Where does the actual work of arts/business interaction happen? Once we accept that the end result of such relationships is art rather than money, we see these interactions happening in new and interesting ways in the domain of socially engaged practice. I’m delighted to see Sonya Manjon on the program here, because I want to hear about her work as an artist/researcher who both undertakes community collaborations and studies them.
There’s a long history of arts/business associations like “Business Volunteers for the Arts.” I don’t know if where you are is anywhere like Phoenix, but our local chapter dissolved three years ago during the height of the recession. Its signature “business on board” program is being administered by a state-wide arts advocacy organization, but I wonder if that particular incarnation of arts/business relationship is waning elsewhere.

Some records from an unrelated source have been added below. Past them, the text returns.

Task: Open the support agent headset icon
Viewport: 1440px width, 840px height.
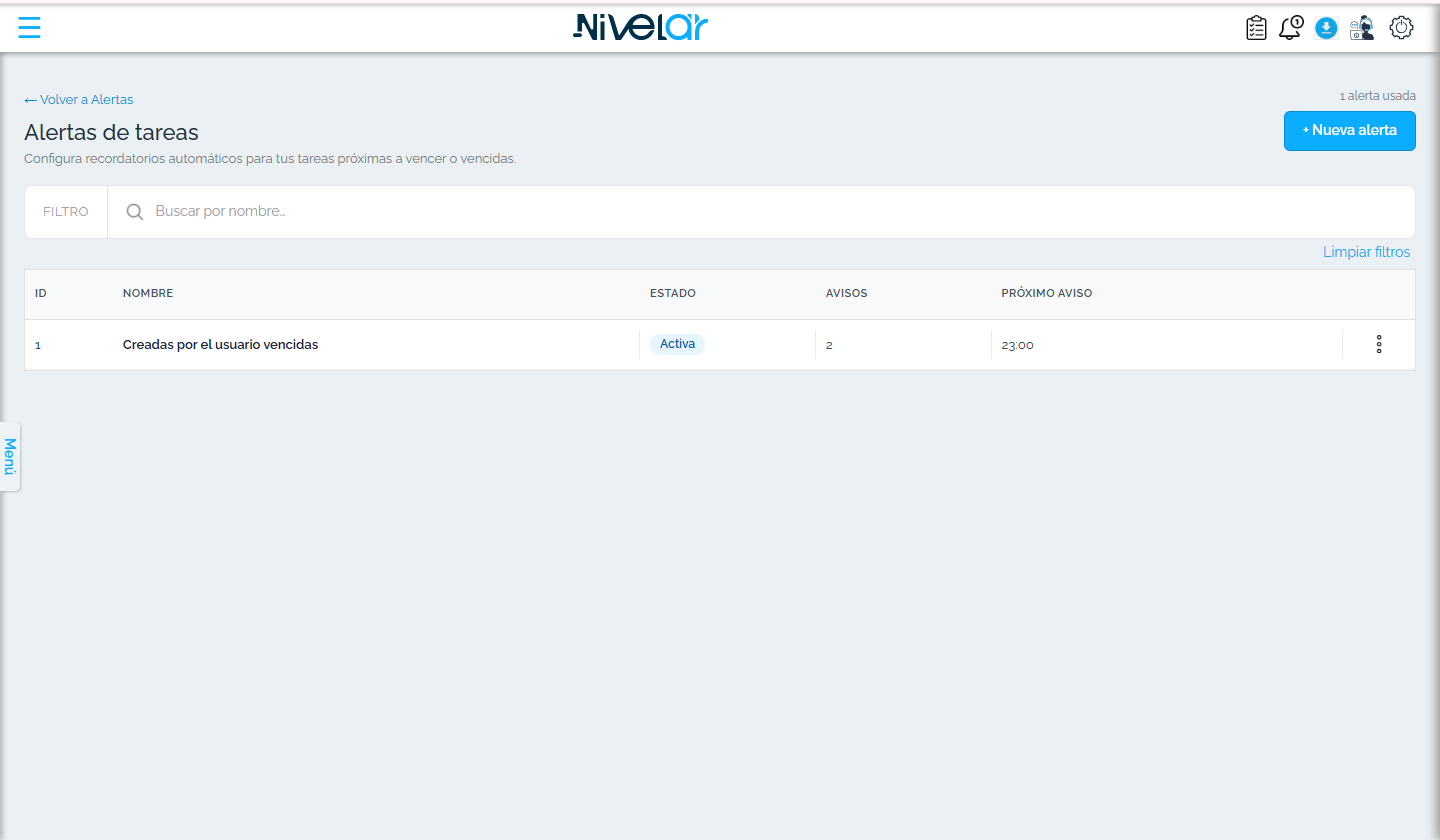Action: [x=1362, y=28]
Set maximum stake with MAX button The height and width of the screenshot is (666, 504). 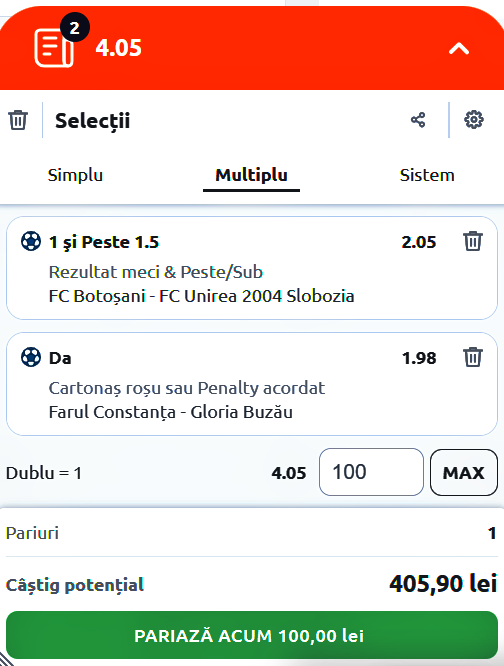click(x=464, y=472)
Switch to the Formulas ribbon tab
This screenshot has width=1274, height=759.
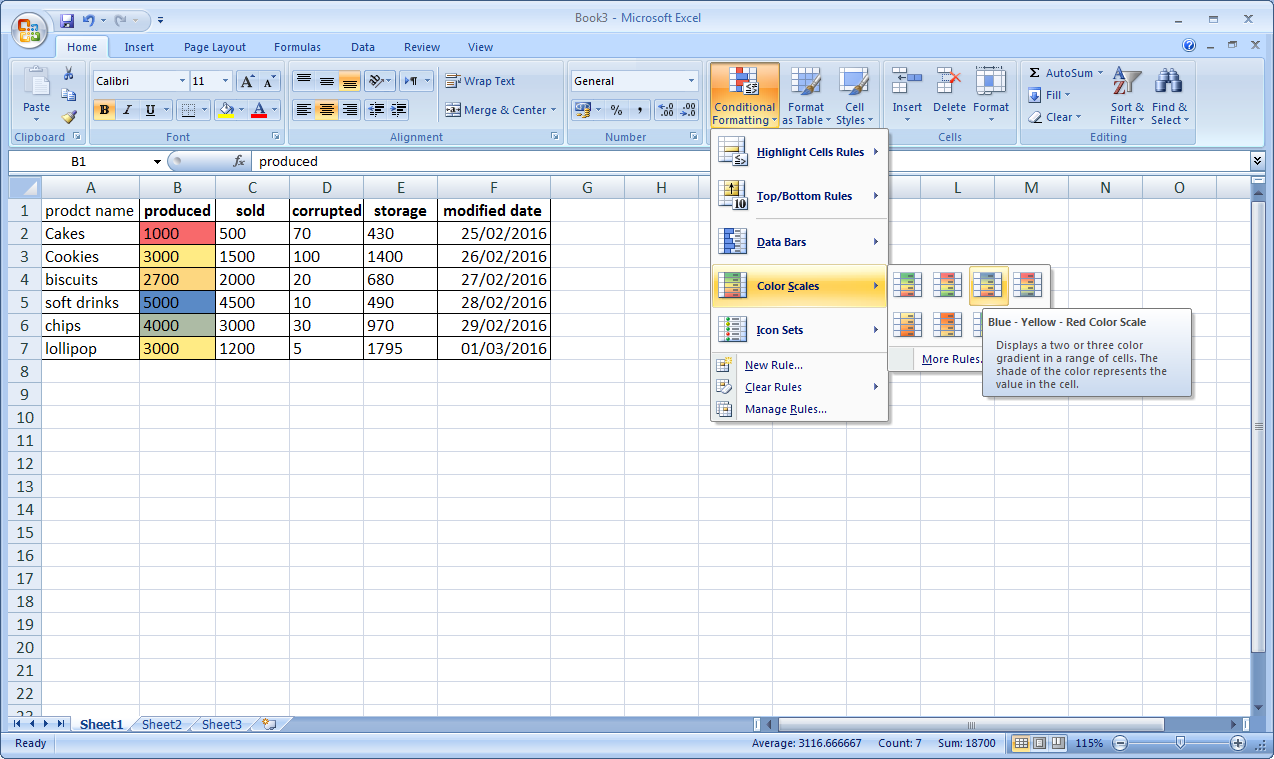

An important aspect of arts business practice is the infrastructure afforded for undertaking and launching an arts-based venture. Fiscal sponsorship and arts services organizations that provide other kinds of shared business services are a critical part of that infrastructure. Fractured Atlas is well-known for providing that kind of support for individual artists and fledgling arts organizations. I’m delighted that Noah Keesecker is here from Springboard for the Arts, an organization that provides arts business infrastructure support for artists in Minneapolis and elsewhere in Minnesota, making, to paraphrase their executive director Laura Zabel, “a living and a life” possible for artists.
My own research touches on the infrastructure for arts venturing. There are over forty arts venture incubators in the US, some focusing more on the incubation of art and others focusing more on the incubation of creative industry businesses, but all of them are part of the landscape of arts business activity. In that context, one observes the full spectrum of arts entrepreneurial activities – from individual artists learning sound business practices, to new businesses forming in the creative industries.
And then there’s crowdfunding, and its cousin e-commerce. It’s been a widely tauted statistic that kickstarter distributed more funds to arts projects than did the NEA over the last two years. I view kickstarter and the other crowdfunding platforms (indiegogo, Rockethub, etc) as another – and very useful — tool for artists and arts orgs to feed the Ourobos – to get more money to generate more art. But we may be starting to see a saturation point there as well – with so many projects to fund, will the dollars for funding continue to grow? Time (and maybe a PhD dissertation in cultural economics) will tell that story.
Related to this area of support services for artists and small arts organizations is the area of asset building. Art Home, for example, helps artists build their asset base through savings and even homeownership so that they can sustain their lives as artists.